The Master..
The Master, inanılmaz enteresan bir filmdi. Diğer Oscar adayları için olduğu gibi (ne yazık ki) buna da büyük bektentiyle yaklaşmıştım. Beklentim karşılandı mı derseniz, film o kadar enteresan çıktı ki buna bile cevap veremiyorum şu an. Zira çok garip bir yola girdi, çıkmak bilmedi. Çıktığında da hala çok garipti.
Neyse efem, film ne öyle savaştı, dramdı, Amerikan kültürüydü, aşktı, seksti.. bildiğiniz hiçbir şey değil. Çok değişik bir şey.

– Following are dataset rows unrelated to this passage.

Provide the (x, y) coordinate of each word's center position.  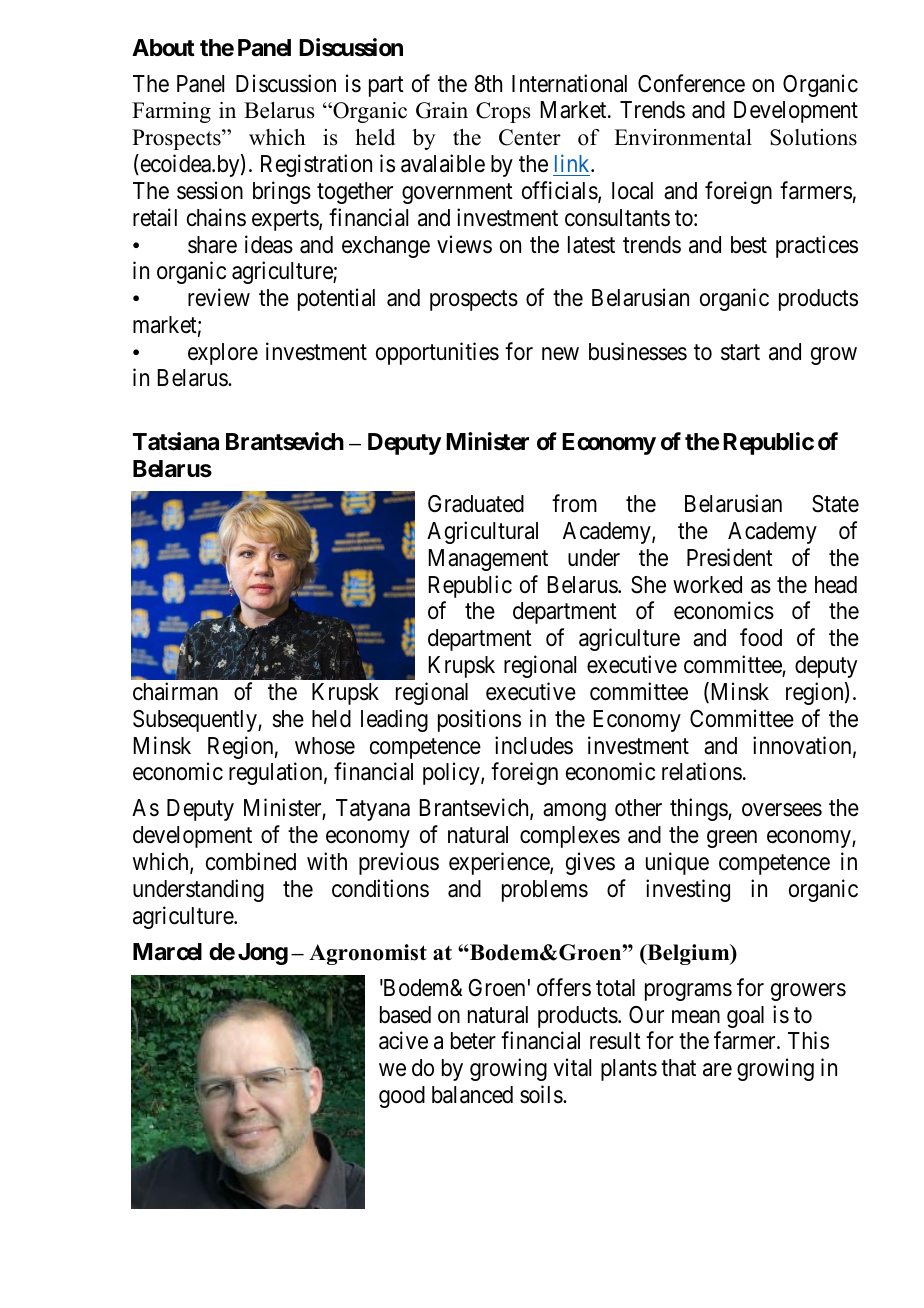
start (740, 352)
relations (702, 771)
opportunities (437, 353)
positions (479, 720)
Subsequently (196, 721)
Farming (171, 112)
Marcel (167, 952)
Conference (691, 83)
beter (473, 1041)
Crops (503, 112)
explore (223, 354)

Bir kere bana birçok şekilde 'Şimdi'nin Gücü', 'How to Stay Sane' ve 'Create an Unexeptional Life' kitaplarını hatırlattı. Bu 3 kitabın son okuduğum 3 kitap olmasından öte önemli olan, hepsinin de şimdiye odaklanmayı anlatması, öğretmeye çalışması, yılların carpe diem lafını gerçek kılmaya cesaretlendirmesi. Filmde bir noktada amacının bunu gözler üzerine koymak olduğunu bize anlatıyor. İşte şaşırdığım da o oldu. Zira filmden, herhangi bir filmden, hele ki Oscar aday listesindeki, 3 de adaylığı olan ödüllü bir filmden (nedense) böyle bir şey, böylesi derin bir mevzuya odaklanmasını beklemiyor olmam.
Ama beni esas şaşırtan ise izledikten sonra okuduğum kritiklerinden; Scientology tarikatına olan bağlantısıyla eleştirilmiş olması, hatta kurucusunun hayat hikayesi olarak yaklaşanların olduğu, Philip Seymour Hoffman'ın tipiyle tamamen onu hatırlatması bilgilerine ulaşmam oldu. Resmen şoke oldum. Belki de tarikata karşı hiçbir bilgim olmamasındandır.
Deyinmeden geçemeyeceğim en önemli nokta ise iki başrol oyuncusunun da ina-nıl-maz derecedeki oyunculuklarıydı. Hem Philip Seymour Hoffman hem Joaquin Phoenix muhteşem ötesiydi. Hele Phoenix fiziksel olarak bambaşkaydı. Resmen konuşturmu kendini. Daniel Day-Lewis gibi aylarca karaktere girip oynadığı, onun gibi olduğu söyleniyormuş. İyi ki de onu örnek almış, zira deli iyi olmuş.
Diyceğim o ki bence hiç öyle bütçesini bile çıkarmayan gişe hasılatına takılmadan izleyin. Çok gerçekçi, çokn yalın bir hikaye-film-oyunculuk.